Screenshot grounding data:
--

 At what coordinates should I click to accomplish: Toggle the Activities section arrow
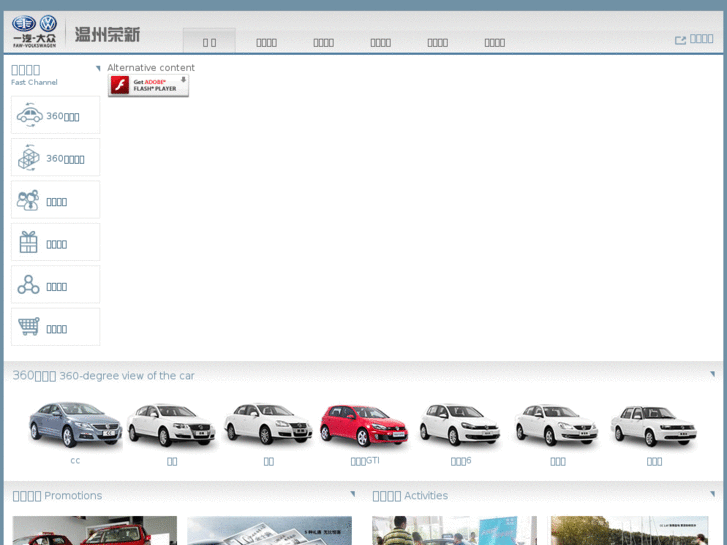click(x=712, y=494)
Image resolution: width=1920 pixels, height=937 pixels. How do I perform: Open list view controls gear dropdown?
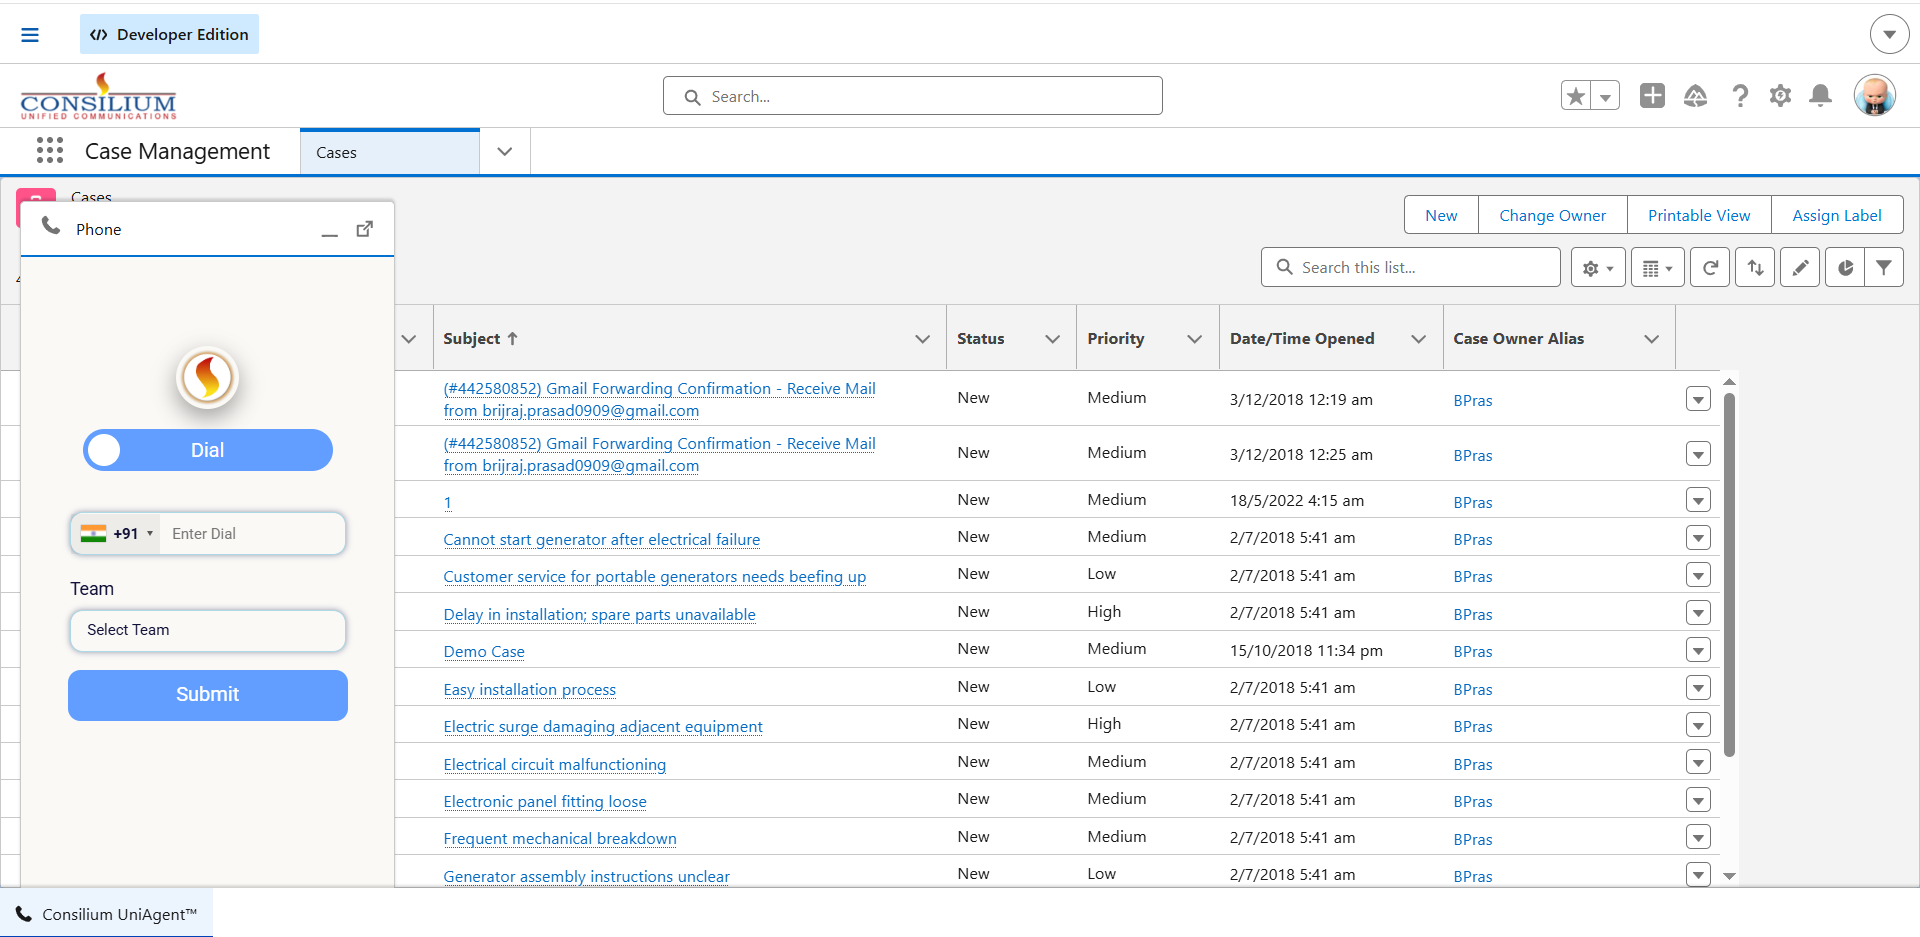click(1597, 268)
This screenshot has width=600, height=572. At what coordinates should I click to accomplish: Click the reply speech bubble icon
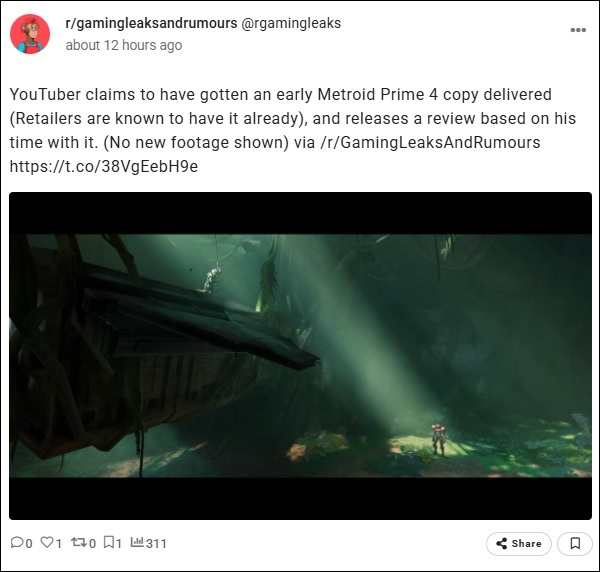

--

- [TASK TO COMPLETE]: Would you return all of the data above word for word, omitting every picture?

- [ANSWER BELOW]:
 At what coordinates should I click to accomplish: Toggle the Activities section arrow
click(x=712, y=494)
Image resolution: width=1920 pixels, height=937 pixels. How do I perform: Open list view controls gear dropdown?
click(1597, 268)
This screenshot has width=600, height=572. At what coordinates should I click to accomplish: Click the reply speech bubble icon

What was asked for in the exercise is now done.